Isaiah 5:19

75) zeggen:

Te weten al spottende. Alsof zij zeiden: Men dreigt ons elke reis, maar daar volgt niets op. Is het God ernst, zo laat Hem spoeden, enz.; wij vragen naar uwe dreigementen niet, laat God vrij komen als Hij wil. Aldus bespottende de lankmoedigheid des Heeren; zie boven Jes. 5:12.

Isa 5.12

76) Zijn werk

Dat is, zijne straffen, waarmede gij ons zo dikwijls dreigt.

77) den raadslag

Of, den raad; dat is, hetgeen Hij in zijnen raad besloten heeft.

78) des Heiligen

Dat is, van God den Heere, die daar is die Heilige, die men schuldig is te eren en te vrezen. Zie boven Jes. 1:4.

Isa 1.4

79) dat wij [het]

Alsof zij zeiden: Gij, Jesaja en andere profeten, vervaart ons met ijdele dreigementen; doch God heeft tegen ons niets kwaads voor.

80) vernemen!

Of, wijs worden, of weten mogen.

Jeremiah 17:15

59) zeggen tot mij:

Spottende met uwe dreigementen en uwe lankmoedigheid in het uitstellen der straf. Vergelijk Jes. 5:19; Ezech. 12:22,23,25,27,28; 2 Petr. 3:4.

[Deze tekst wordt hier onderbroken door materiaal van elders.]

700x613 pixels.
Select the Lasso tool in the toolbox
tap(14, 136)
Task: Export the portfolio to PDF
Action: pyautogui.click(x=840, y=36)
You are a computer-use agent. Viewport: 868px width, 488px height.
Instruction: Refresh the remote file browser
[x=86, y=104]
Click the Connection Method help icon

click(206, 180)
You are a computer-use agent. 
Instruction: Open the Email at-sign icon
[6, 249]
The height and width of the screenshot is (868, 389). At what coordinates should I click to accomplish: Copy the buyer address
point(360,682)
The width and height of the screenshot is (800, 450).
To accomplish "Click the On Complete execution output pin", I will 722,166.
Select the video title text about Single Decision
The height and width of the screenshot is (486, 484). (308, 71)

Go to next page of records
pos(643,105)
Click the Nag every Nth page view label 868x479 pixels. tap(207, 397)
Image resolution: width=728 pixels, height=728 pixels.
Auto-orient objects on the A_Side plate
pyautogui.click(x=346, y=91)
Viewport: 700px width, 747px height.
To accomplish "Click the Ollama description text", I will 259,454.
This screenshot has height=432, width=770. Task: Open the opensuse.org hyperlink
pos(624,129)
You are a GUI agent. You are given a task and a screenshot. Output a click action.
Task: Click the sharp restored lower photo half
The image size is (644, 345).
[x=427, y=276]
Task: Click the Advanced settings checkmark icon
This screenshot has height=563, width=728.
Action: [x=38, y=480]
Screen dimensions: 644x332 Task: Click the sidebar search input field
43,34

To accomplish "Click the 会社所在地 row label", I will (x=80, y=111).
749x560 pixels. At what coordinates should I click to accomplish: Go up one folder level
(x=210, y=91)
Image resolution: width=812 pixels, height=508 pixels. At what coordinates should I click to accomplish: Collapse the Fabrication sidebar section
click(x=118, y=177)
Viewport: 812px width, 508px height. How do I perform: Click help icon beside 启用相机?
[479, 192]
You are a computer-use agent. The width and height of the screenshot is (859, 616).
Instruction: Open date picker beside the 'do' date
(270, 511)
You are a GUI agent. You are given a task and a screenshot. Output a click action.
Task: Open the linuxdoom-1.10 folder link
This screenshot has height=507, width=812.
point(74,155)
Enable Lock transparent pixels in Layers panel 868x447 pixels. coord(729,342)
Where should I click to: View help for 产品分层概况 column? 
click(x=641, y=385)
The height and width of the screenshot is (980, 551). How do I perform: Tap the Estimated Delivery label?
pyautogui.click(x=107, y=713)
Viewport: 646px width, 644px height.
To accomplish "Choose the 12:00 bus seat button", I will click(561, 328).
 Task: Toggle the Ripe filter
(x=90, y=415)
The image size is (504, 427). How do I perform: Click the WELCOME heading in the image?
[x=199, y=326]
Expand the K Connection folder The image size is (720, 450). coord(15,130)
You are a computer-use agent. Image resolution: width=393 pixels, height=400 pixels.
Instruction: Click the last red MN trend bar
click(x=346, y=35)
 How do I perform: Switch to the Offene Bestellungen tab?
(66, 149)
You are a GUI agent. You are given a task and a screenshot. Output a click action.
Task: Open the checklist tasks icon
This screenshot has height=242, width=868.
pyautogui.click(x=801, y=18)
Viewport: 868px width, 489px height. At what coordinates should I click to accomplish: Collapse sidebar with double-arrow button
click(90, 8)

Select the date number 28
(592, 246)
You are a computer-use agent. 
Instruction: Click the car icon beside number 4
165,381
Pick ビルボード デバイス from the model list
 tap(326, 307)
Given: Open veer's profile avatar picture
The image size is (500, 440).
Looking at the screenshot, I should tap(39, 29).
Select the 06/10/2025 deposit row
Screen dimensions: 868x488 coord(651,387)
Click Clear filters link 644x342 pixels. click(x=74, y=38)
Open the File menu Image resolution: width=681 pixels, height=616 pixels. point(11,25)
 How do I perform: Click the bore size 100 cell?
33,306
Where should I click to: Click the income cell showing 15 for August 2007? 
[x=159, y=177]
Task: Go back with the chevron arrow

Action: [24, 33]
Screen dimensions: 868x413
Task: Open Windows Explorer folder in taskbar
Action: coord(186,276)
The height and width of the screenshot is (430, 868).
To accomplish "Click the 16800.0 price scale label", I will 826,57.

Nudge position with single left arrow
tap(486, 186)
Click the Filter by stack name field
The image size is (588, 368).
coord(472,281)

Isa 5.19 Eze 12.22,23,25,27,28 2Pe 3.4

Amos 6:3

12) bozen dag

Den nakenden tijd der straf Gods, waarvan in Amos 5:18,19,20. Versta hierop, wee u, uit het voorgaande.

Am 5.18,19,20

13) verre stelt,

Als hebbende, •f gans niet •f immers bij uwen tijd, daarvoor niet te vrezen. Verg. Ezech. 12:22, en in Amos 9:10; ja gij houdt de redenen van des Heeren dag als een onrein, afschuwelijk en vervoeilijk ding; waarop het Hebr. woord schijnt te zien.

Eze 12.22 Am 9.10

14) nabij brengt.

Alsof God zeide: Is dat niet een grote dwaasheid, dat gij op de rechterstoelen uwe goddeloosheid pleegt, zulks dat allerlei onrecht nabij u, ja onder en in u is en u aankleeft, en dat gij u evenwel wijsmaakt dat de straffen verre zijn, of uitblijven zullen?